> _PASSAGE SHOWN_
China Is Trying to Make Its Gloomy Consumers Spend More

The government also promised to make it easier for people to sell and register used cars. But easing the obstacles to transferring car ownership could prompt more people to see inexpensive used cars as alternatives to new ones, adding fuel to a price discounting war for new cars already underway in the Chinese car industry, said Tu Le, the managing director of Sino Auto Insights, a Beijing consulting firm.

Some of the policies that were announced Monday are also not new. The planning agency, for example, called for adding elevators to older apartment buildings — a national program that former Premier Li Keqiang proposed in a speech in May 2020, which is already well underway.

Surveys of consumer confidence, among the best barometers of households’ willingness to spend, plummeted during a two-month lockdown in Shanghai, China’s most populous city, in the spring of 2022. Confidence barely began to recover in the early months of this year, even after the central government lifted lockdowns nationwide in early December.

China’s National Bureau of Statistics has responded to the weak data by halting the public release of any monthly readings of consumer confidence past March, discontinuing a series that it launched 33 years ago.

China’s approach to stimulating consumer spending differs considerably from the tactics embraced by the United States and other advanced economies during the pandemic: sending checks to consumers. That approach produced soaring trade deficits in the West, as households spent heavily on manufactured goods imported from China, like consumer electronics or exercise equipment.

> _Stored items_

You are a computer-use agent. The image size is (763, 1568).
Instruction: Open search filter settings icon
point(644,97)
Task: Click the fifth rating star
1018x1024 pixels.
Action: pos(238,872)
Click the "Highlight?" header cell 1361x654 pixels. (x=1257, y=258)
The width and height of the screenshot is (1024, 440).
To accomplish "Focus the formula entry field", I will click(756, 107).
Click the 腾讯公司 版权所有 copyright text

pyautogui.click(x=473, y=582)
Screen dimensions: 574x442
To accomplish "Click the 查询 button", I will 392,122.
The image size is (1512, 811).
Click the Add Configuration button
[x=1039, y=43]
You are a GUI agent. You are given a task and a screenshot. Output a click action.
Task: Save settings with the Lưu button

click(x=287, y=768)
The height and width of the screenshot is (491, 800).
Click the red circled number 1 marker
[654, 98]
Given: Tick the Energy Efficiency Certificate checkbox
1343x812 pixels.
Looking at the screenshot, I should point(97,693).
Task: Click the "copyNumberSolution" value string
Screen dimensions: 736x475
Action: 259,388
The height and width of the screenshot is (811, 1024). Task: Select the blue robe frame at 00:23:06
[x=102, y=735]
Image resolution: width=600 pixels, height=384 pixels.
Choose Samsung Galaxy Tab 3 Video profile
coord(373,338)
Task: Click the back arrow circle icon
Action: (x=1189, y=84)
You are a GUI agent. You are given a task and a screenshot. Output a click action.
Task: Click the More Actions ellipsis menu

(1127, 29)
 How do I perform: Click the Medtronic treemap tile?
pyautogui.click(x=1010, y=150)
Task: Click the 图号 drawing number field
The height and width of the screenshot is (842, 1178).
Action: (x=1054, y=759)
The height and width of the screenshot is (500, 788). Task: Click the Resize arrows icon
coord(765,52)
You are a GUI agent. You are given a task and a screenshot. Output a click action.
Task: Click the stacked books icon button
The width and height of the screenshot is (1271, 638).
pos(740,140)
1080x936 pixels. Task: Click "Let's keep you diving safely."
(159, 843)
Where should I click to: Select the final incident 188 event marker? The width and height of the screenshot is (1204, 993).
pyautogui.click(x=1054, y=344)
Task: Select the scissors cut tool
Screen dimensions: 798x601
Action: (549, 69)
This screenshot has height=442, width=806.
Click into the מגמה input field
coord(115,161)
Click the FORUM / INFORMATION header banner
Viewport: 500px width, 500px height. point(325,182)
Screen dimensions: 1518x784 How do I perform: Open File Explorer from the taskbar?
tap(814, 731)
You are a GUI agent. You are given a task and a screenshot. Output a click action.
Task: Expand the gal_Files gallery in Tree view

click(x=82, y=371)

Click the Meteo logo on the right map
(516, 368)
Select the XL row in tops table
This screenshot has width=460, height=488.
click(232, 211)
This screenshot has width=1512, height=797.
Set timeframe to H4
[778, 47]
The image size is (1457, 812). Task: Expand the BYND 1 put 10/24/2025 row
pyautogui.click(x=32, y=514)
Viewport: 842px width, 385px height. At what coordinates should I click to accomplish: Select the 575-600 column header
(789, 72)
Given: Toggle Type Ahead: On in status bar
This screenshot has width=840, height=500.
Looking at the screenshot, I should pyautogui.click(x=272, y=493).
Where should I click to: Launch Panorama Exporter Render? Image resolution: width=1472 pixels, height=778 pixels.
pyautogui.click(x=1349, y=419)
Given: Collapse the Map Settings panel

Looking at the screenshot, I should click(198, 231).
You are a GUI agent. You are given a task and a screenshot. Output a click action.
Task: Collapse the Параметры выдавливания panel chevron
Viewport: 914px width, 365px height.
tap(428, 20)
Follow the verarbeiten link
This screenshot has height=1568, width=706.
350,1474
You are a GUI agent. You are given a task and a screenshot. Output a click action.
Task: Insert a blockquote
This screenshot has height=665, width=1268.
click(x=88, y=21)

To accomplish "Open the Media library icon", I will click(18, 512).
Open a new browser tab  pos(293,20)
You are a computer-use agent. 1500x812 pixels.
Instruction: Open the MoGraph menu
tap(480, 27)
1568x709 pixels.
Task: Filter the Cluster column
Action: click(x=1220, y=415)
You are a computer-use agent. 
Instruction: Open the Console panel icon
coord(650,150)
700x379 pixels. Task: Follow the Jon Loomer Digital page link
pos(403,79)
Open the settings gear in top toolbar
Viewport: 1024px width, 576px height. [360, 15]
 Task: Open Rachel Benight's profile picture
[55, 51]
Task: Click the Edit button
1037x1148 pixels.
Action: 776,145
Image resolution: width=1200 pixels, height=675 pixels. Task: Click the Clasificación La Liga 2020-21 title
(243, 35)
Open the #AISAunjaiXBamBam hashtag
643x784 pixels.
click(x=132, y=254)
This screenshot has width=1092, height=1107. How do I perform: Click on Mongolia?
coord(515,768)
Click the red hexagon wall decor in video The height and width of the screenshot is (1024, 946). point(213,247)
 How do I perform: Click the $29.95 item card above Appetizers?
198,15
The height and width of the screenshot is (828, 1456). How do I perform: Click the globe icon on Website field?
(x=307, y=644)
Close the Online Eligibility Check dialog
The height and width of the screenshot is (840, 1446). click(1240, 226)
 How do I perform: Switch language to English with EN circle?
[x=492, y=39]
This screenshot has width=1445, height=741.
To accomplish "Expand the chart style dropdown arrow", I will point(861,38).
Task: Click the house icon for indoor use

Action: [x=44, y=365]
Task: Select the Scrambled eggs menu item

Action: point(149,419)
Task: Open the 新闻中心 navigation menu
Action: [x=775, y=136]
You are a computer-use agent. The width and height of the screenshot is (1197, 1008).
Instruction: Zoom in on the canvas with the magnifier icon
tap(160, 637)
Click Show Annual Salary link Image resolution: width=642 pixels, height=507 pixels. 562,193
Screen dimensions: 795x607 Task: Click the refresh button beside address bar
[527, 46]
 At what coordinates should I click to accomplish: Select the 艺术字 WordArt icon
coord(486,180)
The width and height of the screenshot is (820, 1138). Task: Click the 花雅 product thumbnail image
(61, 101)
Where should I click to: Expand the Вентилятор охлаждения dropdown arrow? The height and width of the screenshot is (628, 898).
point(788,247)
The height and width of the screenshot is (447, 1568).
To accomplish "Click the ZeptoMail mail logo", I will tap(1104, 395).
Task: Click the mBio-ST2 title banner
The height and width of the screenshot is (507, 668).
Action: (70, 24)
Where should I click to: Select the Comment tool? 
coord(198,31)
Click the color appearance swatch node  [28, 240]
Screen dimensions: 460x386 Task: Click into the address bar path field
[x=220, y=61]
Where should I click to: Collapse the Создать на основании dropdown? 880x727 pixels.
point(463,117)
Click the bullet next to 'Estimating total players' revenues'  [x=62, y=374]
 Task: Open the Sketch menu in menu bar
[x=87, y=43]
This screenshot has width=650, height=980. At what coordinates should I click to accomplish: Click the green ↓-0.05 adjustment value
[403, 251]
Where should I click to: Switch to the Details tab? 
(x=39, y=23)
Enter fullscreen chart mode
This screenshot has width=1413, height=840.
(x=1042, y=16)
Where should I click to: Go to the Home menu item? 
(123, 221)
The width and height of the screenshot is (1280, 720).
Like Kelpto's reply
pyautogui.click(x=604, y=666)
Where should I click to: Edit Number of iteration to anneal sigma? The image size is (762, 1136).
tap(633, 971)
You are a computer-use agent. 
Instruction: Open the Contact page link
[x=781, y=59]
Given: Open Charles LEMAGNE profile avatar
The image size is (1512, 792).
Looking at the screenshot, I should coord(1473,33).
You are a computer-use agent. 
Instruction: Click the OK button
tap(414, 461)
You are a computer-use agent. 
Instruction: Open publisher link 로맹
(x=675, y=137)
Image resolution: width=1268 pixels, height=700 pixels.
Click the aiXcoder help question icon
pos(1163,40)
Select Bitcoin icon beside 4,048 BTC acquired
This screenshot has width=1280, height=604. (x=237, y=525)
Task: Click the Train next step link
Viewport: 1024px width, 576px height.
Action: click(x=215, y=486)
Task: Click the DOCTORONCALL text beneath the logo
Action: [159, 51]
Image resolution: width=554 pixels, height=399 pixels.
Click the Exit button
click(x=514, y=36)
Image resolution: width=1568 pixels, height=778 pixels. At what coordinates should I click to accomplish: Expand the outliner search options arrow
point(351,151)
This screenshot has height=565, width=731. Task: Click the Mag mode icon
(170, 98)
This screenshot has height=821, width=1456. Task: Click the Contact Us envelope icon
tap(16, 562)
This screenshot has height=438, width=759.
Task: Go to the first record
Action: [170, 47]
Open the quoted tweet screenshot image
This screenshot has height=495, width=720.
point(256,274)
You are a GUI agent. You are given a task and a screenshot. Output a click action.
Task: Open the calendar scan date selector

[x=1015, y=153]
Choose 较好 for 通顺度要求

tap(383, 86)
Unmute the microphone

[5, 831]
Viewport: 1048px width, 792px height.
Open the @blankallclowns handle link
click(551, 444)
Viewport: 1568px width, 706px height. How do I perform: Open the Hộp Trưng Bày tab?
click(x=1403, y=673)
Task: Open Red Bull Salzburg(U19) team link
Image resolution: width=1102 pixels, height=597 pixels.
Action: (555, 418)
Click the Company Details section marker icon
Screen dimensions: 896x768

> _STUDY QUESTIONS_
A) List every calendar month named in the article on Chinese consumer spending.
B) According to the article on Chinese consumer spending, what did China's National Bureau of Statistics stop releasing publicly?

> _PER-TASK OUTPUTS_
A) May, December, March

B) Monthly readings of consumer confidence past March.